Task details: Repeat the lines beginning at the one with "The width and height of the screenshot is (1389, 868)." and running to the end of the material, keeping the first and last of them, exactly as they appear.

══════════════════════════════

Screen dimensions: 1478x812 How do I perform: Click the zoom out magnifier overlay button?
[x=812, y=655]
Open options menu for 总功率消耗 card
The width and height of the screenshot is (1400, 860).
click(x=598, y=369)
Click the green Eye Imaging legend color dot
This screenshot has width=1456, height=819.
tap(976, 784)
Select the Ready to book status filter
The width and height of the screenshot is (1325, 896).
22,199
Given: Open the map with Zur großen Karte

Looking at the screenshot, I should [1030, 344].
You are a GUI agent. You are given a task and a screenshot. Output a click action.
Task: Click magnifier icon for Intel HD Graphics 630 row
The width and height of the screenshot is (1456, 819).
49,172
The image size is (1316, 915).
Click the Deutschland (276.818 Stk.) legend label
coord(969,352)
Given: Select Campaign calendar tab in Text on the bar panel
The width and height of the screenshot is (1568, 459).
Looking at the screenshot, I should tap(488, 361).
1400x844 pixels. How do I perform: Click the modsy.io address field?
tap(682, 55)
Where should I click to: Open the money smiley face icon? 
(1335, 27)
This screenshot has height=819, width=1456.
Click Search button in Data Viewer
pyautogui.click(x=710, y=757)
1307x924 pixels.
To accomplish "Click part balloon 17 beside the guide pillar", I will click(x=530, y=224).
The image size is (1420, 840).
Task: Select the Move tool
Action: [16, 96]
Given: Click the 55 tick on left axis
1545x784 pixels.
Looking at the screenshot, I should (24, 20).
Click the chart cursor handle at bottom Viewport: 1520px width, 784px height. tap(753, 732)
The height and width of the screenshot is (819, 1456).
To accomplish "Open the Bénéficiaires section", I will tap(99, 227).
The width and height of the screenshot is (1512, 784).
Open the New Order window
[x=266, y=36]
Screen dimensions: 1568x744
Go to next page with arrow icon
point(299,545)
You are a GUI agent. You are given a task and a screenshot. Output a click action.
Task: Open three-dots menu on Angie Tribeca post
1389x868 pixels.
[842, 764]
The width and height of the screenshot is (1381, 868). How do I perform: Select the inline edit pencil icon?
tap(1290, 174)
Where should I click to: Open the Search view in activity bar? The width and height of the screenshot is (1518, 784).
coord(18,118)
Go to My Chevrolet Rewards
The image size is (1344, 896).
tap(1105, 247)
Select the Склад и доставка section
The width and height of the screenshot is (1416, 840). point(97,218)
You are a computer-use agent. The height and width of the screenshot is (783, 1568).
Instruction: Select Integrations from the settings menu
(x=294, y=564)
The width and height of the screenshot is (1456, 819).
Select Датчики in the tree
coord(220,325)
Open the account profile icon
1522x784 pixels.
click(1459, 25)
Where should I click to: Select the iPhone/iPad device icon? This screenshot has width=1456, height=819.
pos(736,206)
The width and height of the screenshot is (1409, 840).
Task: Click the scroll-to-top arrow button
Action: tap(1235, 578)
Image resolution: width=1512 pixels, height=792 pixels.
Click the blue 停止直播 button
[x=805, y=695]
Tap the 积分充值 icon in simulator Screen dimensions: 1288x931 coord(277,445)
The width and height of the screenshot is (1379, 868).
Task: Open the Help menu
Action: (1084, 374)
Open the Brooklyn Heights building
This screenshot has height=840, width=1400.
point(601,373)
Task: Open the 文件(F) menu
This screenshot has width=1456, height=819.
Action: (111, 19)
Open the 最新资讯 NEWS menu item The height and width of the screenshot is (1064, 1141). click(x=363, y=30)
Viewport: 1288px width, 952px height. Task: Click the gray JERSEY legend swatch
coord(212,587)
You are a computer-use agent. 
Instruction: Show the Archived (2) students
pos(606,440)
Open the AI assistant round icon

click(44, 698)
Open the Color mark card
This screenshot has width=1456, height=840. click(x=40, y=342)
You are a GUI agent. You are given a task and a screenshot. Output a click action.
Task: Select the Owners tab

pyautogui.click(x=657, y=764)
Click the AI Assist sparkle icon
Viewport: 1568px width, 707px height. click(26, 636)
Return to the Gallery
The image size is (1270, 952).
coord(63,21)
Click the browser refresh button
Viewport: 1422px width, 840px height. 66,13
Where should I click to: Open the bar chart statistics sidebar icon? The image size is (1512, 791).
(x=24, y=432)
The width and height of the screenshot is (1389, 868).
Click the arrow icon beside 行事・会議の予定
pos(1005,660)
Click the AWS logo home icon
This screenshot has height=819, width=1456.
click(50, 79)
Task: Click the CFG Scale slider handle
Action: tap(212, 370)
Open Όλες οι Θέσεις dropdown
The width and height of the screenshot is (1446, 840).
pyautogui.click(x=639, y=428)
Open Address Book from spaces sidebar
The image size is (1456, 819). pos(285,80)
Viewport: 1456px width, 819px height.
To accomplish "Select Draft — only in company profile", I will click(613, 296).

══════════════════════════════

Result of the exercise:
The width and height of the screenshot is (1389, 868).
Click the arrow icon beside 行事・会議の予定
pos(1005,660)
Click the AWS logo home icon
This screenshot has height=819, width=1456.
click(50, 79)
Task: Click the CFG Scale slider handle
Action: tap(212, 370)
Open Όλες οι Θέσεις dropdown
The width and height of the screenshot is (1446, 840).
pyautogui.click(x=639, y=428)
Open Address Book from spaces sidebar
The image size is (1456, 819). pos(285,80)
Viewport: 1456px width, 819px height.
To accomplish "Select Draft — only in company profile", I will click(613, 296).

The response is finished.